A classic NFL Films scene that puts typical Eagles fandom in context is excerpted early in MNY. The narrator explains that “a true Philadelphia fan learns to boo before he learns to speak,” while video rolls of a guy in a kelly green sweater giving a full two-arm middle finger to the camera, followed by a small child saying, “They stink.” In our cold, dark hearts, every one of us was that child—and then we grew up, went to the games, and learned to flip the bird to the Birds. 

Philly fans are no doubt (in)famous for their behavior. As the film reminds everyone, the old Veterans Stadium had a jail in it, which remains closer to a point of perverse pride than a source of embarrassment. (I briefly passed through that jail once during college.) And yet Thrash does not glorify the knuckleheads that have unfortunately become part of the city’s collective identity. While some of us insist the rowdy mouthbreather faction is small and does not represent the greater group, it also undeniably exists. In one MNY scene, after the Eagles beat Atlanta in the playoffs, a visiting fan dressed in full Falcons regalia congratulates the locals on the victory—only to be verbally accosted by meathead Eagles supporters. In another memorable moment, a fan tailgating in the parking lot blows up part of his hand in a fireworks mishap, then wraps his injured, bloody mitt in a towel and tells the camera, “We’re going to the fucking game and the Eagles are going to fucking win.”

In fairness, every fan base has extremists who are easy to make fun of and would be better off excommunicated. I’ve always felt that Eagles fandom is best defined not by its idiot element but rather by shared suffering. (That goes for the Sixers, Flyers, and Phils fan bases, too.) It’s sort of a city-wide support group with learned behavior that parents teach their children. The depiction of that learning process is the best part of MNY. There is a lot of talk about Super Bowl LII being a win for moms and dads who weren’t around anymore to witness it. That part really hits home. My dad died in the summer of 2004. He was a huge fan. I still have a vintage kelly green Eagles blanket he loved on cold game days. Later that season, the Eagles went to the Super Bowl. My family was convinced the Birds would best the Pats and win it all for him—and they did, it just took another 13 years to pull it off. 
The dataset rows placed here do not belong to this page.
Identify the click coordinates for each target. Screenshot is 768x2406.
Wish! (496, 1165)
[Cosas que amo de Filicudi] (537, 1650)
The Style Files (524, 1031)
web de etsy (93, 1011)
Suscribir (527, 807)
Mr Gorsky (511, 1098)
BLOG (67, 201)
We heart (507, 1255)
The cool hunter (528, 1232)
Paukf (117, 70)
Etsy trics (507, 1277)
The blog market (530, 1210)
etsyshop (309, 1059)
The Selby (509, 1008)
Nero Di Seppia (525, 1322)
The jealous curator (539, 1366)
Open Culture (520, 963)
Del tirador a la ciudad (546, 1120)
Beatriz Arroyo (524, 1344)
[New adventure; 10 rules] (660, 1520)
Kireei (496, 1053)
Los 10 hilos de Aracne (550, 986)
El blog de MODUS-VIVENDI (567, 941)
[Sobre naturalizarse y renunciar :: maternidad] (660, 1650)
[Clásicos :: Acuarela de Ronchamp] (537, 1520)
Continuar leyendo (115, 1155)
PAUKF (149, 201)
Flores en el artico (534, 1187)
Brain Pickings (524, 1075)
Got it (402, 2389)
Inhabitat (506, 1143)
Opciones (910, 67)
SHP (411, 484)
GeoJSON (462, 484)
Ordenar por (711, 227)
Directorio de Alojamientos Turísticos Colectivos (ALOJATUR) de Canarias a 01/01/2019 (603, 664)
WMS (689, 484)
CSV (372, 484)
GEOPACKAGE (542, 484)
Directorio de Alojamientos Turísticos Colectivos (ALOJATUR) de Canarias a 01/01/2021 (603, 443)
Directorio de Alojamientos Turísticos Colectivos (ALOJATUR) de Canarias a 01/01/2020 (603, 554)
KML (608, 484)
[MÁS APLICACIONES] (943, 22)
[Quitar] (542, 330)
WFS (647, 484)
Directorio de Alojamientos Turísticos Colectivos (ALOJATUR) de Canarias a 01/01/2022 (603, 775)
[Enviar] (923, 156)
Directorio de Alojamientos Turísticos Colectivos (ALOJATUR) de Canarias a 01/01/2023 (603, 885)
Of course, Super Bowl LII was one shining moment lumped among so many Eagles campaigns that have been shrouded in darkness. This season has not gone to plan. There have been countless injuries, Wentz has been inconsistent, and the team is 3-4-1. The only consolation is that the rest of the NFC East is just as dreadful, if not worse. When I asked Thrash how he felt about the Birds’ prospects for the rest of this season, he stopped for a couple seconds and then let out a long sigh. Nothing more needed to be said. Maybe next year.